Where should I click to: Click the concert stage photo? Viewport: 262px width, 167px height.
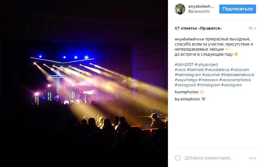(84, 84)
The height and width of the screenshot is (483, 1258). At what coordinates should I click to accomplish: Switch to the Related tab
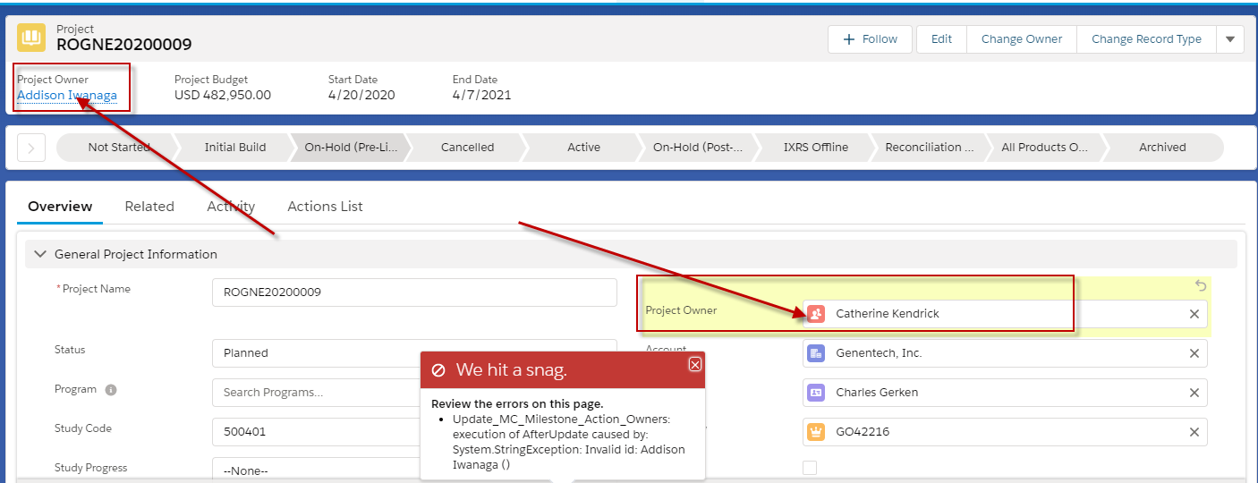click(x=149, y=207)
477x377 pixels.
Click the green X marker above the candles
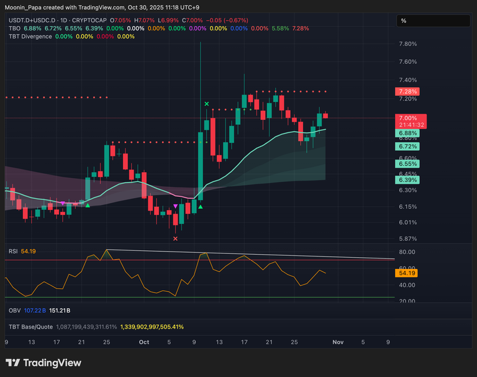(x=206, y=104)
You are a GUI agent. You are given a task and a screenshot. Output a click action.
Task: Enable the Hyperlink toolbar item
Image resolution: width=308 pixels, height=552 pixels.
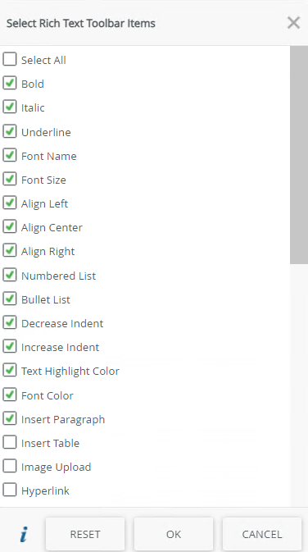click(x=10, y=490)
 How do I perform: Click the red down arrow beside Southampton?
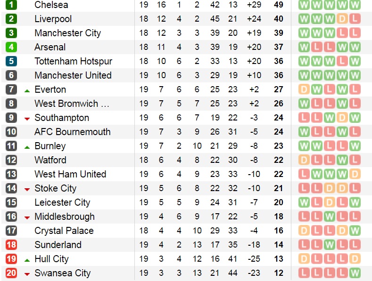point(27,119)
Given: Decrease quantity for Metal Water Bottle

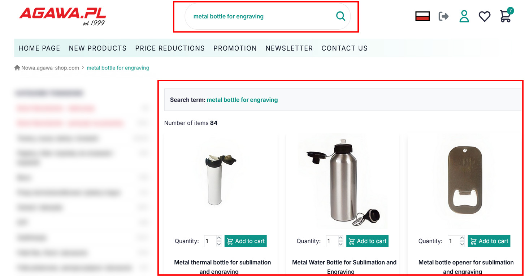Looking at the screenshot, I should pos(340,244).
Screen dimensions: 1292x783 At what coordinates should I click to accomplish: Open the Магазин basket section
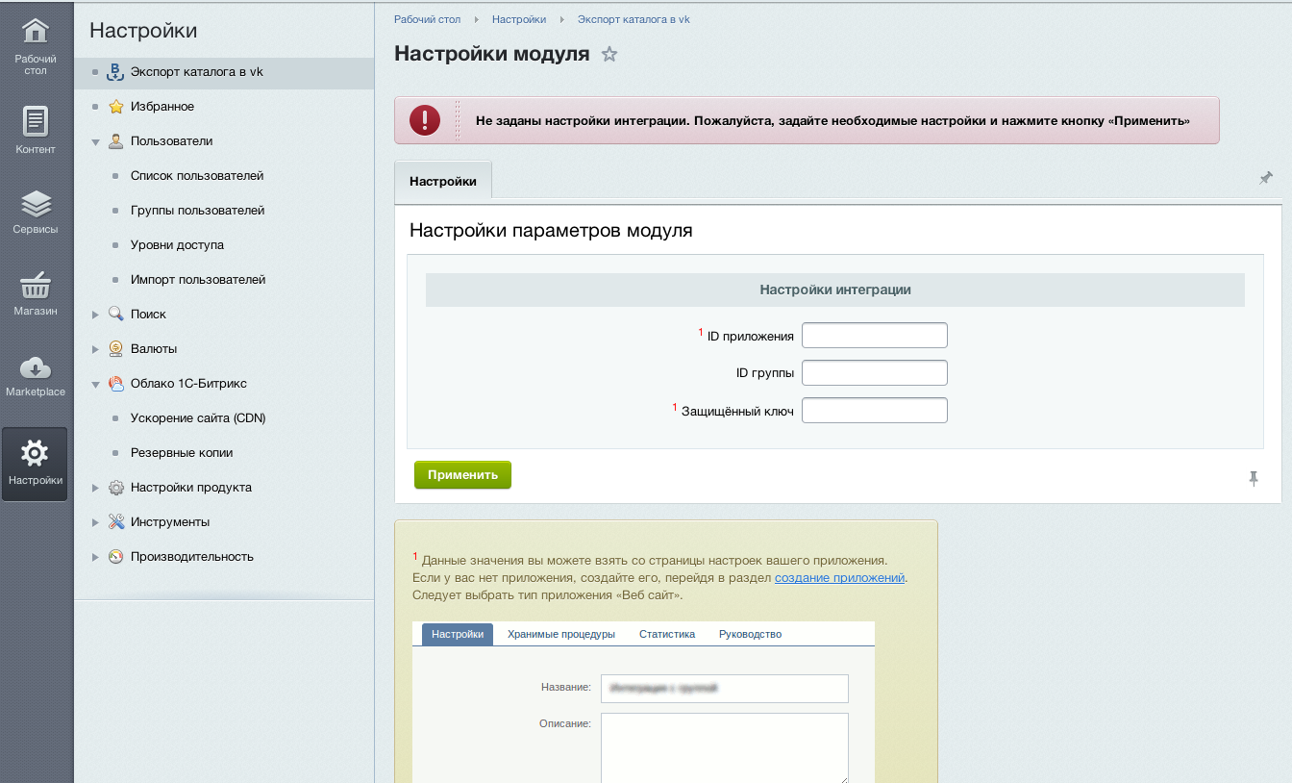[36, 292]
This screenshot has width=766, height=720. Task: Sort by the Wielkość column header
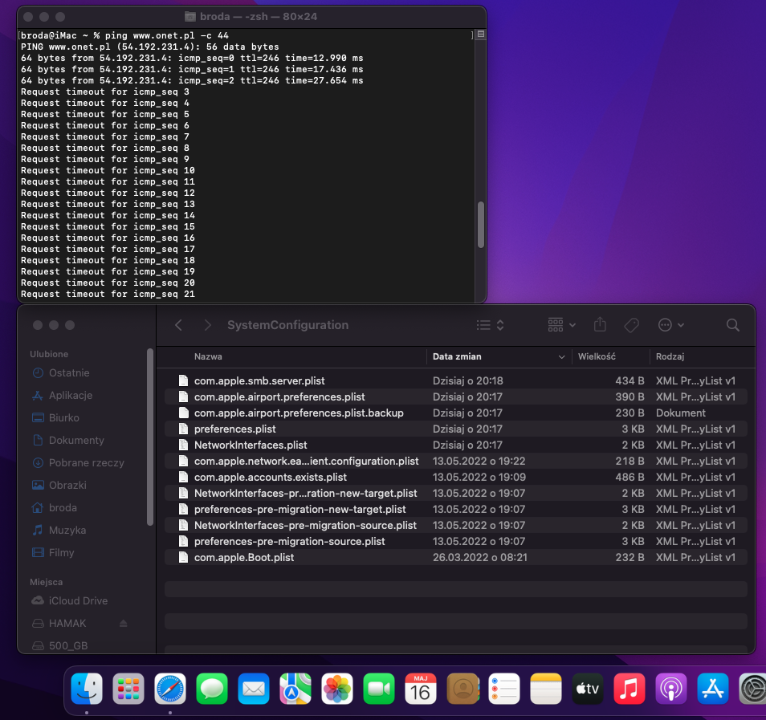[596, 356]
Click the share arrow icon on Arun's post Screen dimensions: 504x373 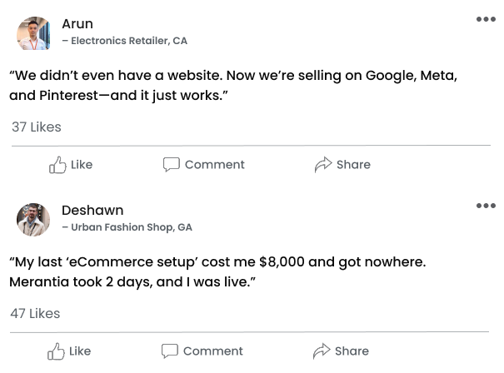pos(323,165)
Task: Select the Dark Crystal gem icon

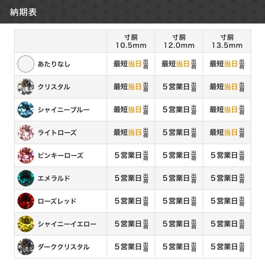Action: pos(26,247)
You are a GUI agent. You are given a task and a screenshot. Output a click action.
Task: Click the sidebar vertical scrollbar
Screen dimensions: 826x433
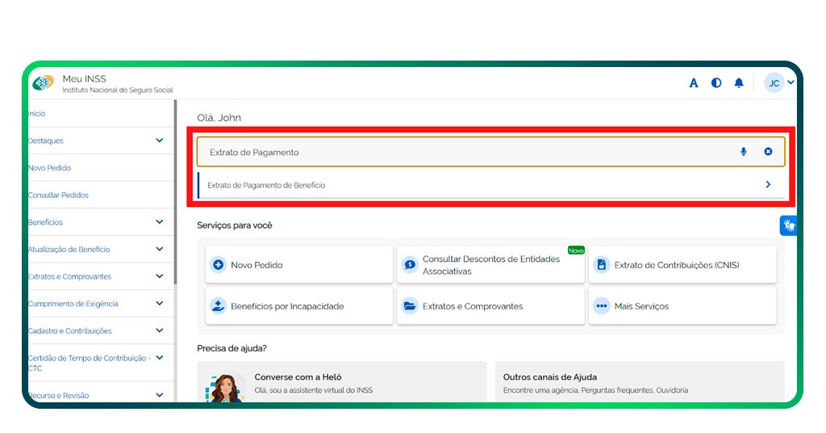[175, 194]
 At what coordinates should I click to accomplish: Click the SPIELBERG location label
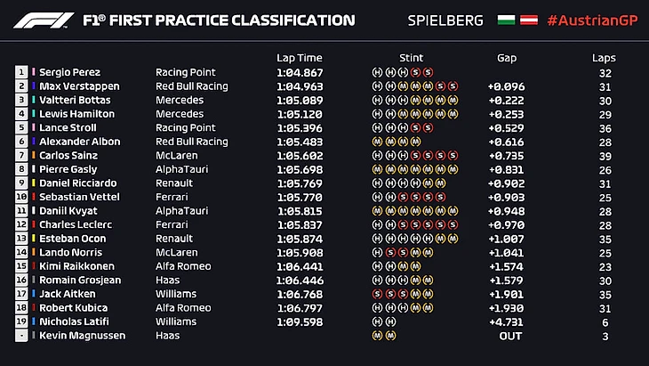tap(445, 20)
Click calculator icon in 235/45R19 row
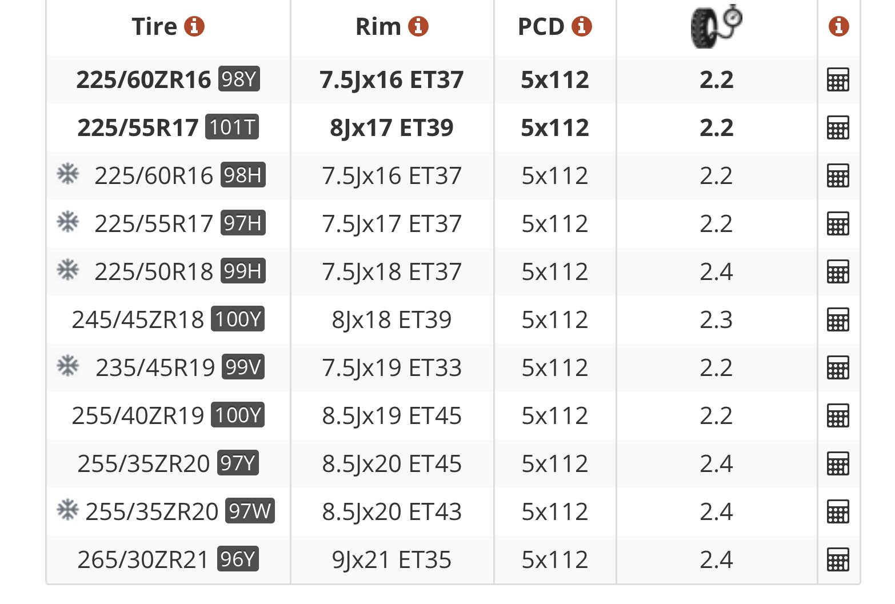The image size is (895, 604). coord(838,367)
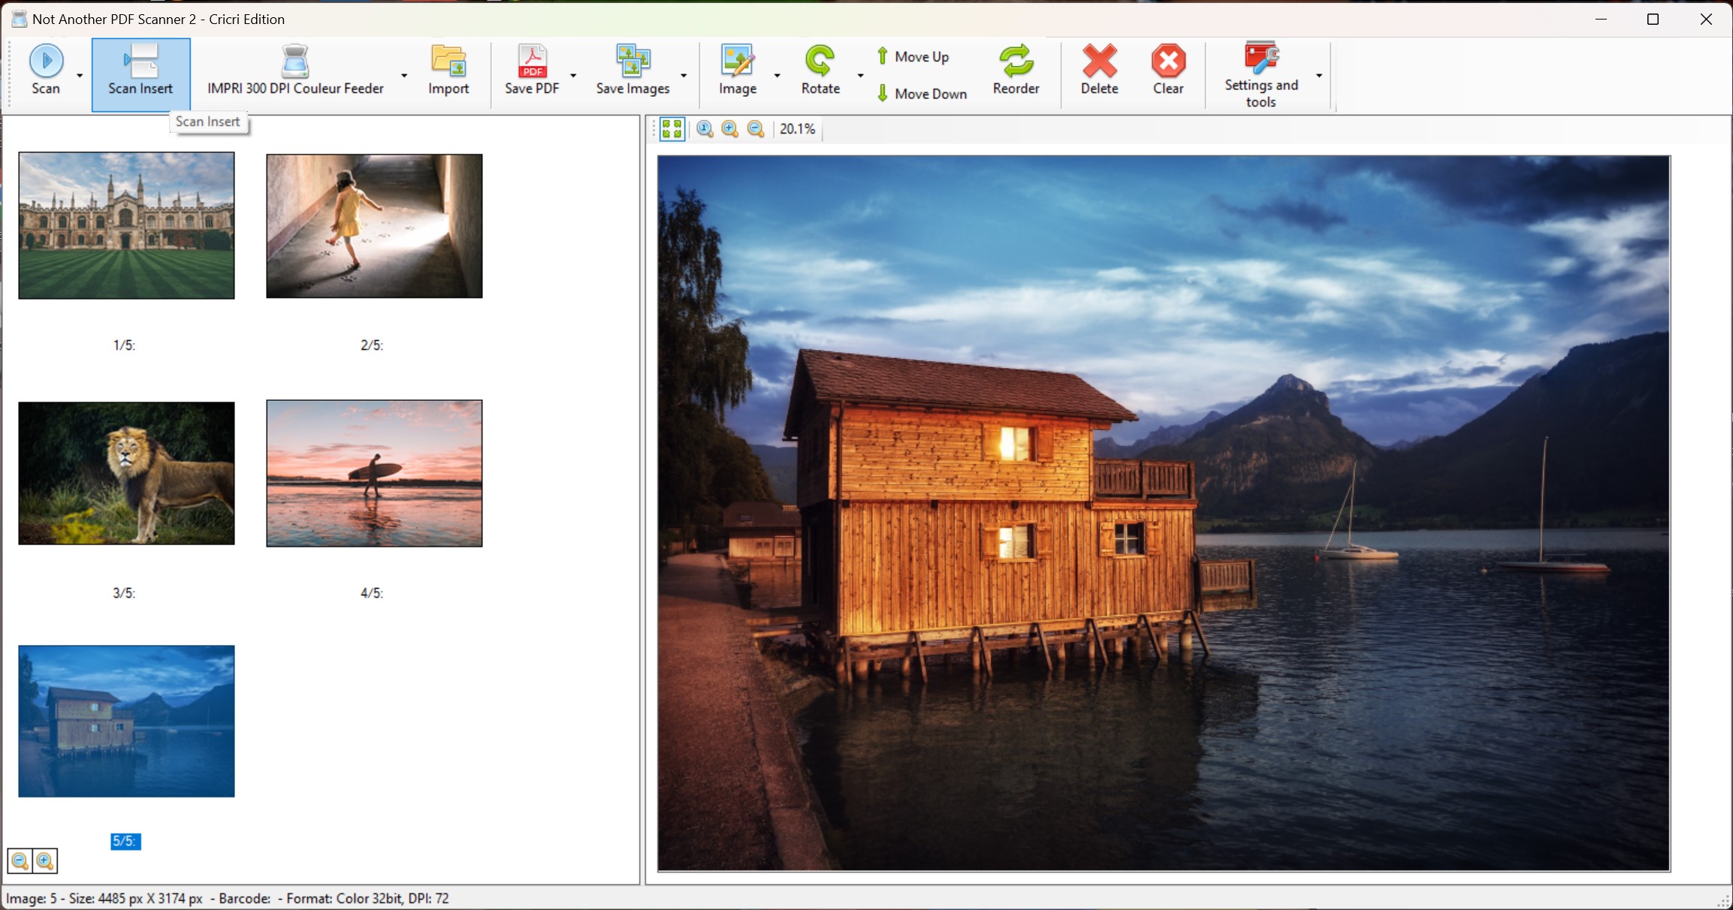Viewport: 1733px width, 910px height.
Task: Select thumbnail of the lion image 3/5
Action: click(x=125, y=473)
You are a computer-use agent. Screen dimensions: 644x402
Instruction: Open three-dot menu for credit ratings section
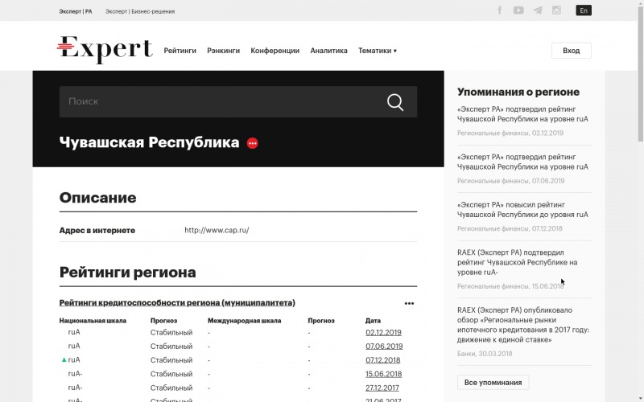tap(409, 304)
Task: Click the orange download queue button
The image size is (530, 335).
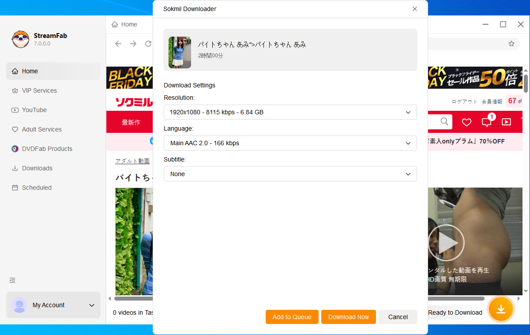Action: click(x=501, y=309)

● **WHAT TO WORK ON**
The output must match, line for line, the span from the line containing "Click calculator icon in 235/45R19 row" through the end of the data, with the pictures removed.

● **SOLUTION TO THIS PROBLEM**
Click calculator icon in 235/45R19 row
The image size is (895, 604). coord(838,367)
Viewport: 1733px width, 910px height.
Task: Select thumbnail of the lion image 3/5
Action: click(x=125, y=473)
You are a computer-use agent. Screen dimensions: 644x402
Instruction: Open three-dot menu for credit ratings section
tap(409, 304)
Task: Click the orange download queue button
The image size is (530, 335).
Action: click(x=501, y=309)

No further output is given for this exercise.